> **Written exercise 1**:
Retype the Hal Sparks profile from "Interestingly, at the" up to and including "hit the city.".
> **Written exercise 2**:
Write what comes next in the Hal Sparks profile, picking up after its final sentence.

> **Quoted text**:
▼▼▼

Pass the Tic-Tacs and Right Guard?

To be every bit as frank as "Queer As Folk": yes.

"I hadn't really learned to brush my teeth regularly," he confesses. "And I was going through puberty, so ..."

To be even more frank, he wasn't "queer as folk." And his name wasn't even Michael Novotny.

He was the distinctly hetero Harold "Harry" Magee Sparks III.

Yes, the III.

The entirely straight-shooting III, if you know what we mean.

Luckily for his future marquee billing, Harold and Harry were soon abridged to Hal, thus sparing him the fate of "Harold Sparks III starring in ..." (sounds like a severe night of theater), or "Featuring Harry Magee Sparks ..." (sounds like a bad night at the opry).

Hal No. 3 has gone on to prove the third time was definitely the charm, at least as far as the Sparks clan of Peaks Mill, Ky., pop. 3,330, is concerned.

Some three decades after his "smelly country kid" phase, the third-time charm has transformed him into a bit of a Renaissance man -- one who's mastered everything from kung-fu, to stand-up comedy, to rock guitar, to "Talk Soup," to playing a sexual preference outside his preference.

Above all: "Boy, do I make an effort to smell nice now!"

So anyone with tickets to his Feb. 21 show in the Bloomington Center for the Performing Arts -- Sparks' first-ever pass through Central Illinois -- need not fear.

What he might need to be concerned about is that Renaissance man habit: It's likely he means a lot of different things to a lot of different people.

Which might leave the audience resembling a human patchwork quilt: The "Queer As Folk" contingent here. The "Talk Soup" sector over there. And, two aisles to the left, the "VH1's I Love the '80s" fan club.

But he's not worried.

When he does stand-up, "there's a freedom that comes with it that I will never give up. I love it. I mean, what other job allows you to speak your mind and truly be yourself?"

Certainly not playing Michael Novotny on Showtime's boundary-stretching "Queer As Folk" for five years (2000-2005).

"As an actor, I loan out my body and hope they use it well," muses Sparks, 38. "As a musician (he has his own rock band, Zero 1), you're part of a team while still trying to express some genuine emotion."

But standing up on a stage, alone and figuratively naked, there are no bodily loan-outs or team-playing.

Interestingly, at the moment of this interview, Sparks has just finished retracing his career's trajectory back to its roots.

He is in Lexington, Ky., which isn't exactly Peaks Mill, but it's close enough. Fortunately, it's not the area of the state that was ravaged by the killer twisters that smacked the South the night before.

To get there, he passed through Chicago -- where he spent another key part of his upbringing -- and missed a blizzard that hit the city.

As a stand-up comic alone on the road back home, "I guess the best part about it is that allows me my own identity and my own life," he says. "When you're an actor, you're pretty much tethered to L.A. and New York -- it's like this umbilical cord to the mother of your career, and you can never sever it."

For Sparks, spending all his time tethered to those two show business poles would be a form of creative death.

"It's like being the clothing designer who spends too much time in sales and not enough time designing clothes. You're not growing. So I have to get out on the road and perform in front of actual human beings."

▲▲▲

> **Given information**:
▼▼▼

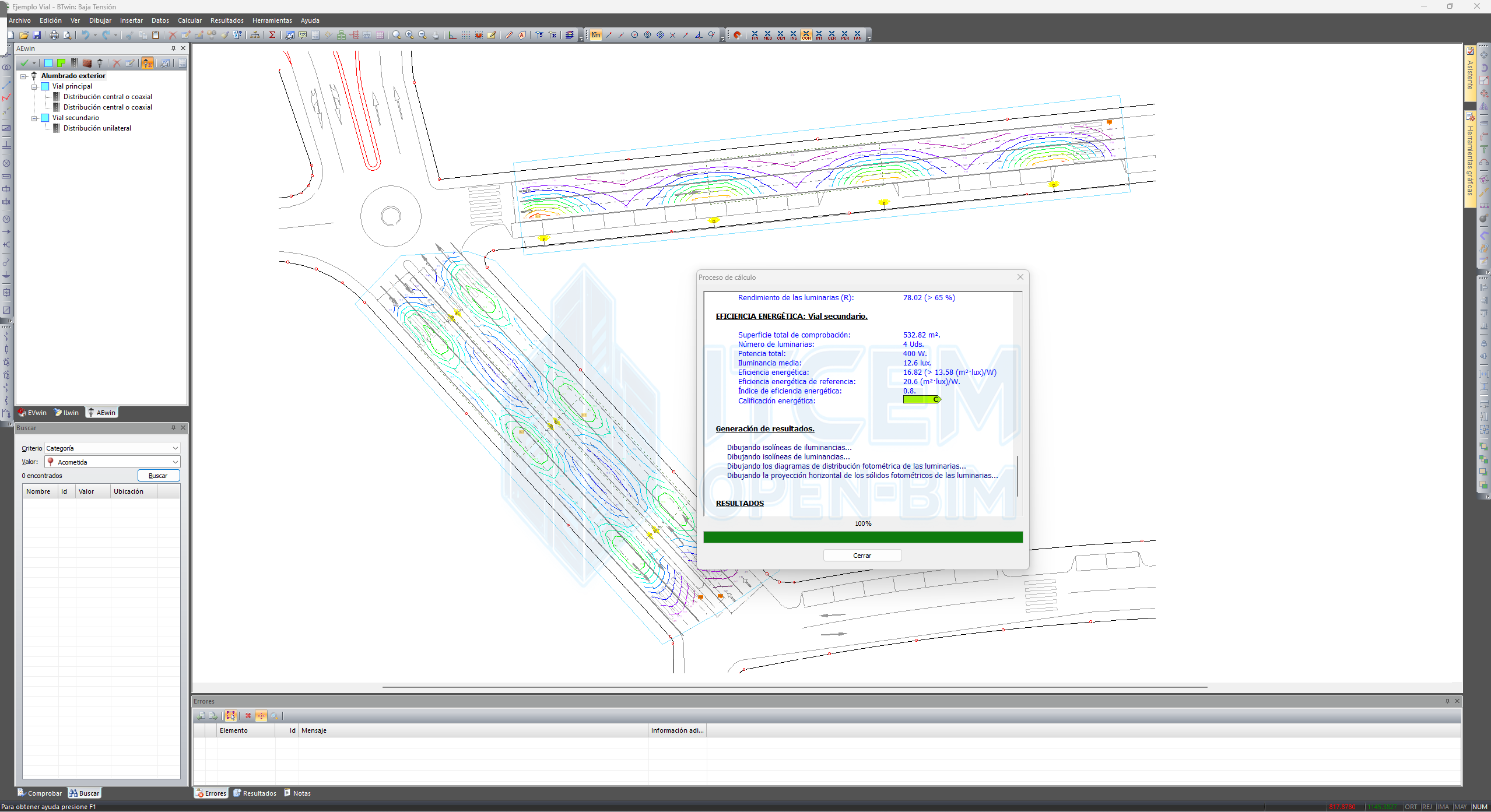Select Distribución unilateral in the tree
Viewport: 1491px width, 812px height.
(97, 128)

▲▲▲

> **Answer 1**:
Interestingly, at the moment of this interview, Sparks has just finished retracing his career's trajectory back to its roots.

He is in Lexington, Ky., which isn't exactly Peaks Mill, but it's close enough. Fortunately, it's not the area of the state that was ravaged by the killer twisters that smacked the South the night before.

To get there, he passed through Chicago -- where he spent another key part of his upbringing -- and missed a blizzard that hit the city.

> **Answer 2**:
The spark for that need can be traced back to Peaks Mill, which Sparks calls "a town with one road and 46 people." (As earlier noted, current population estimates are slightly more generous.)

He passed the time playing class clown at school.

At the age of 14 he pulled a cultural about-face, moving from living with his mother in Peaks Mill to living with his father in the very upscale northern Chicago suburb of Winnetka.

He calls the impact of that reverse lifestyle maneuver "stunning."

Inspired to brush his teeth daily and spray on the Right Guard, young Hal leapfrogged from country hick to "Funniest Teenager in Chicago," courtesy a comedy competition he entered and won.

His victorious routine: "It was about the culture shock moving from Kentucky to Chicago. And, frankly, it was a culture shock I was hungry for."

Next up: Enrolling at Chicago's famed Second City in a program they offered class clowns ready to move to the next level.

Immediately after graduating from New Trier, the 18-year-old Sparks felt confident enough to pack up his car and drive himself straight to L.A.

Despite dire warnings to the contrary, he found the showbiz mecca was populated "with some pretty nice people. There were probably more fake people in my mom's church in Kentucky than I found in all of L.A."

Sparks bided his time for the next decade, honing his stand-up and landing occasional small acting gigs on TV and in movies (1989's "Chopper Chicks in Zombietown" was his first theatrical credit; enough said).

The turnabout occurred in 1999, when he was picked to take over hosting chores on cable channel E!'s popular "Talk Soup" daily show, where Greg Kinnear got his start.

Sparks lasted a season before becoming disenchanted.

"It was definitely skating uphill with the powers-that-be at E! all the time," he confesses. "Quite frankly, the ratings were going up all the time, but I wanted to have more of a hand in how the show went. I have certain joke subjects I won't touch, and one of them is that I don't make fun of someone's physicality in regard to anything they can't help or change. I have no reason to go there."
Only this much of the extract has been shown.